October 14, 2020 10:26:14 AM
WEST POINT -- Following Tuesday evening's board of selectmen meeting, Ward 4's Keith McBrayer approached Parks and Recreation Director Jarrod McDaniel as others filed out of the boardroom.
"Well, I tried," he told McDaniel, flatly. "I'll try again next month."
McBrayer's fellow selectmen thwarted his motion to partially reopen city parks after seven months of shutdown due to the ongoing COVID-19 pandemic. Instead, with a 3-1 vote, the board opted to table the matter until it meets again, which will most likely be in November.
"This was just a way to give some opportunities back to the community," McBrayer told The Dispatch after the meeting. "With a controlled environment, we can give them the chance to get out and enjoy the parks."
McBrayer's proposed partial parks reopening would have restored access to the tennis courts at Marshall Park and allowed -- under McDaniel's supervision -- coaches to reserve use of the baseball and softball fields at the Sportsplex for their teams.
It also would have offered access to playground equipment at Kid Town Park, where Lisa Klutts, director for the West Point-Clay County Growth Alliance, had agreed to monitor how many people were allowed in at any given time.
"If things are going well, we can add to it," McBrayer said of the reopening plan during the meeting. "If it's not going well, we can take away from it."
Ward 2 Selectman William Binder disagreed, citing a rising number of COVID-19 cases in Clay County. As of 6 p.m. Tuesday, the Mississippi State Department of Health website reports 642 total confirmed cases in the county since March and 20 deaths.
"I think on the side of safety ... we should leave them closed," Binder said.
His view coincides with the continuing recommendation of the two-person Parks and Recreation committee, made up of Ward 1 Selectman Leta Turner and Ward 3 Selectman Ken Poole.
Poole did not attend Tuesday's board meeting, but Turner -- while opposing McBrayer's motion -- said voting for even a partial parks reopening would "disregard" committee input.
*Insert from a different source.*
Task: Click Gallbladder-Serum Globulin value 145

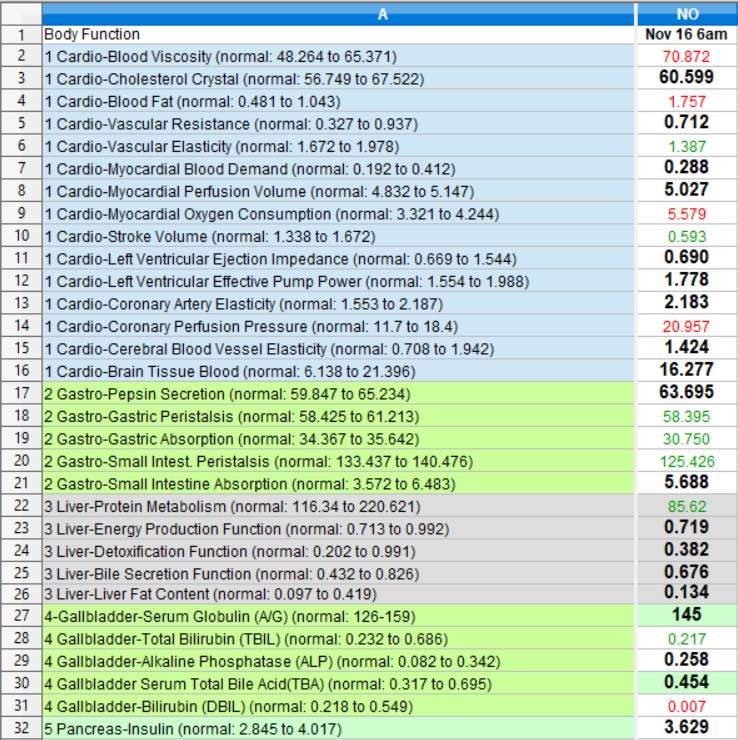Action: (685, 616)
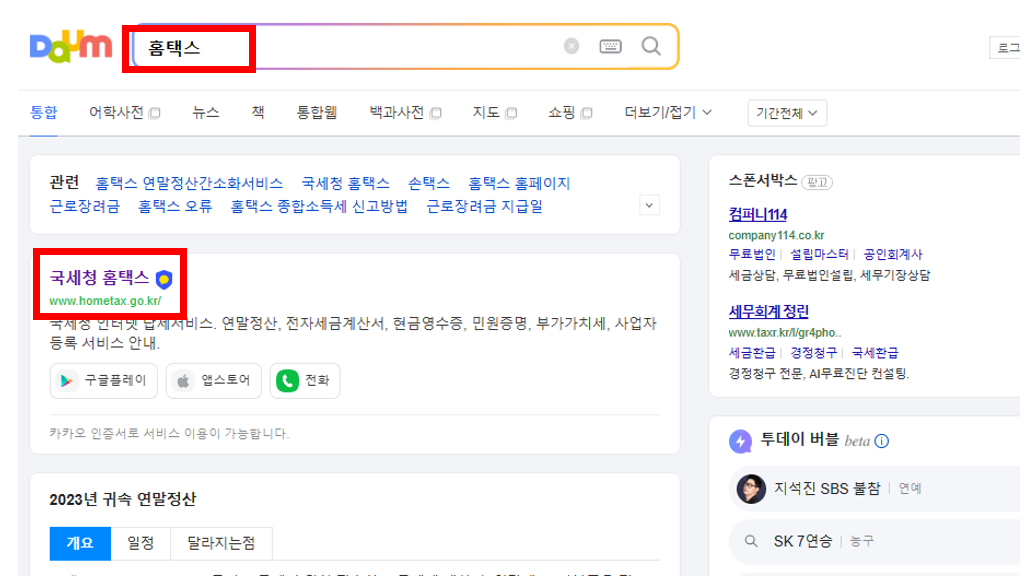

To that, Binder offered a substitute motion to table the matter until Poole could be part of the public discussion. Though Ward 5's Jasper Pittman had seconded McBrayer's original motion, he ultimately cast the deciding vote to table it.
McDaniel told The Dispatch he understands both sides of the argument and would continue to respect the committee's and full board's decisions.
Since closing in March, McDaniel said, all gated access to the parks has been shut, and his staff even has removed the rims and nets from basketball goals.
Citizens are calling his office asking when the parks will reopen, he said. And while he personally wants to see the parks buzzing again, McDaniel has also been personally impacted by COVID-19.
His father-in-law died from the virus, he said.
"Sports are my job, but I also realize we are in uncharted waters," McDaniel said. "There's no playbook for this. The parks committee has taken a 'safety first' approach, and it's hard to argue with that. At the same time any parks director wants to see people be able to enjoy the parks.
"I would just urge the public to be patient and hang in there," he added. "We're going to get through this."
Other Golden Triangle cities, including Columbus and Starkville, have reopened their parks but require citizens to follow certain safety protocols, such as social distancing and wearing masks while indoors.
In other business, the board approved a midnight-5 a.m. citywide curfew for at least the next 30 days.
Police Chief Avery Cook recommended the curfew due to a recent rash of violent crimes, many of which he said involve minors and firearms.
Over the weekend, West Point police reported four shootings into dwellings, including one where someone was injured.
Cook indicated essential travel would be exempt from the curfew, for which the timeframe is identical to a countywide curfew already in place as part of COVID-19 restrictions.
Zack Plair is the managing editor for The Dispatch.